Tuesday 18 October 2011

The Notebook.

The Notebook, My Sisters' Keeper, and PS I Love You- Three films built up to be extrodinarilly tear-jerking by my peers, therefore placing them all on my 'to watch' list. With P.S I love you I found it difficult to relate, having never really suffered the death of a loved one. Therefore perhaps it should be the job of someone who has to comment on the film more accurately. However, teenage heartbreak is something that I have felt, and therefore found The Notebook to fit and exceed this 'tear jerking' criteria.

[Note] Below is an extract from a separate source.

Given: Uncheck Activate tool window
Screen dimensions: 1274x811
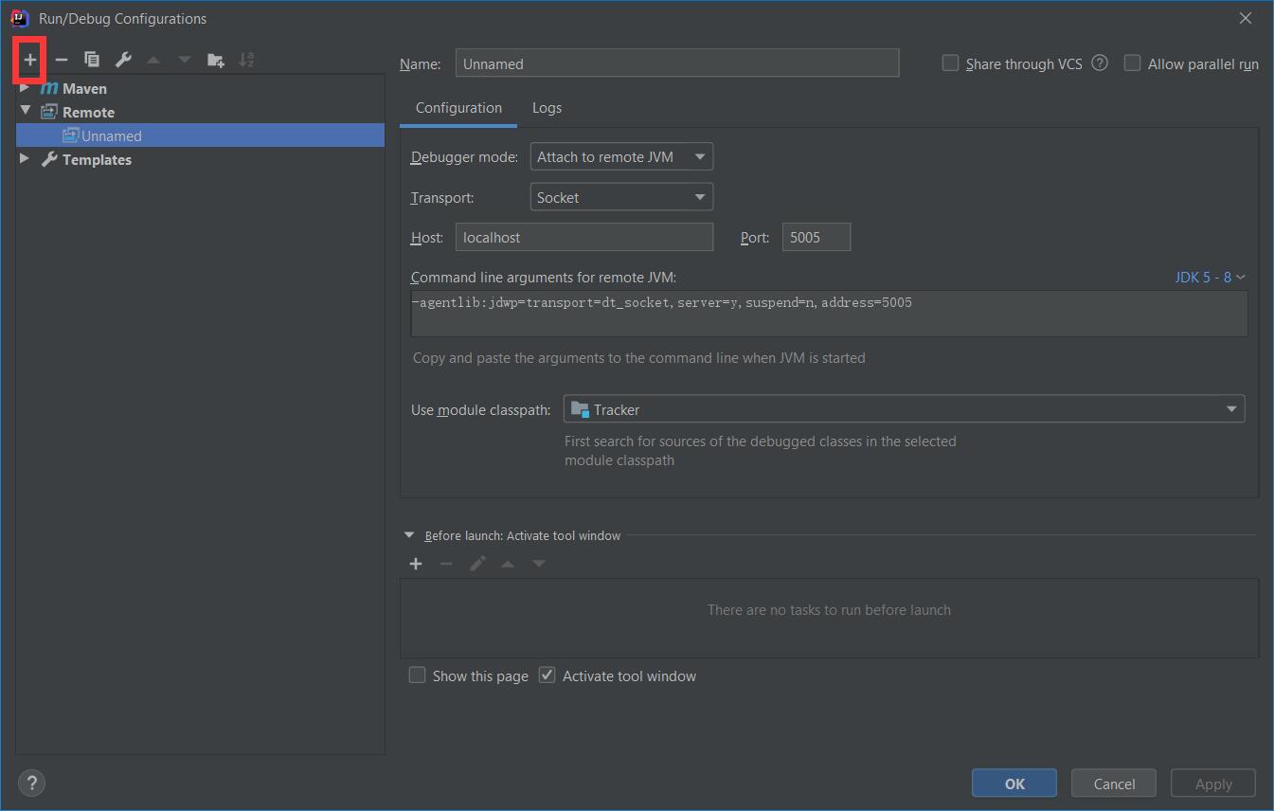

The film encompassed elements of my own experiences, and I'm sure the experiences of many other teenagers, as well as elements of what I dream that I could experience. The feeling of struggle to be with someone you love, whilst fighting with the reality that your age makes it difficult to put a mark on what exactly this love means. Therefore, I don't want to naively overestimate my own experiences and claim that I ever 'found my soulmate' or a 'reason to live'; though equally as much I don't want to undermine the true power of young love and the strength of the emotions you can feel. This is exactly what the film does, and left me jerking-those-tears through the majority of the film.

Aside from the idea of teen-romance, the film looks into other emotional issues and struggles. It takes an interesting form, of which the story of the lovers at a young age is paralleled with those same lovers at the age of retirement. However, whereas early on their struggles come from social expectations, parental influence, or need for stability, subsequently the tragedy comes from Allies suffering of dementure; and therefore Noah's emotional suffering to keep them together.

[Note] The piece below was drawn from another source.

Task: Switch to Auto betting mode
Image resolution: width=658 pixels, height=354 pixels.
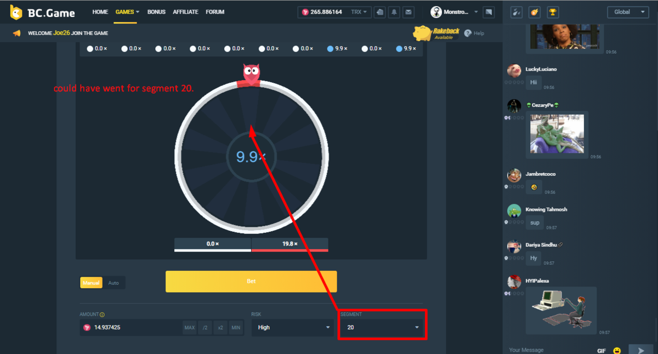Action: 114,283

The emotional potential of the storyline gives credit to the origional novelist Nicholas Sparks, though I feel the emotional investment comes from the portrayal of the characters through the acting.Young Allie (Rachel Mcadams) comes across as the passionate, attractive and playful girl that i'm assuming any teenage girl aspires to be. Young Noah (Ryan Gosling) similarly plays a passionate, attractive and incredibly considerate boy that i'm sure any young girl aspires to have. In the ending of the play, an equally as heart-warming relationship is presented in the old-age couple (James Garner and Jena Rowlands), encompassing a love that anyone with a sane mind would strive for.

The film left me feeling a multitude of emotions, including resentment for allowing myself, usually so synical, to become so emotional. It left me feeling the pain of the couples struggles, heart-warmed for their inseperability, and hopeful that this is not an experience left only to the world of cinema.

Ultimately, the film left me with an undeniable aspiration- in that all I want to do with the rest of my life is to fall in love. A good career, social life, and self confidence will just be those menial things that I do on my quest to find it.

And now all I have left to do is watch My Sister's Keeper.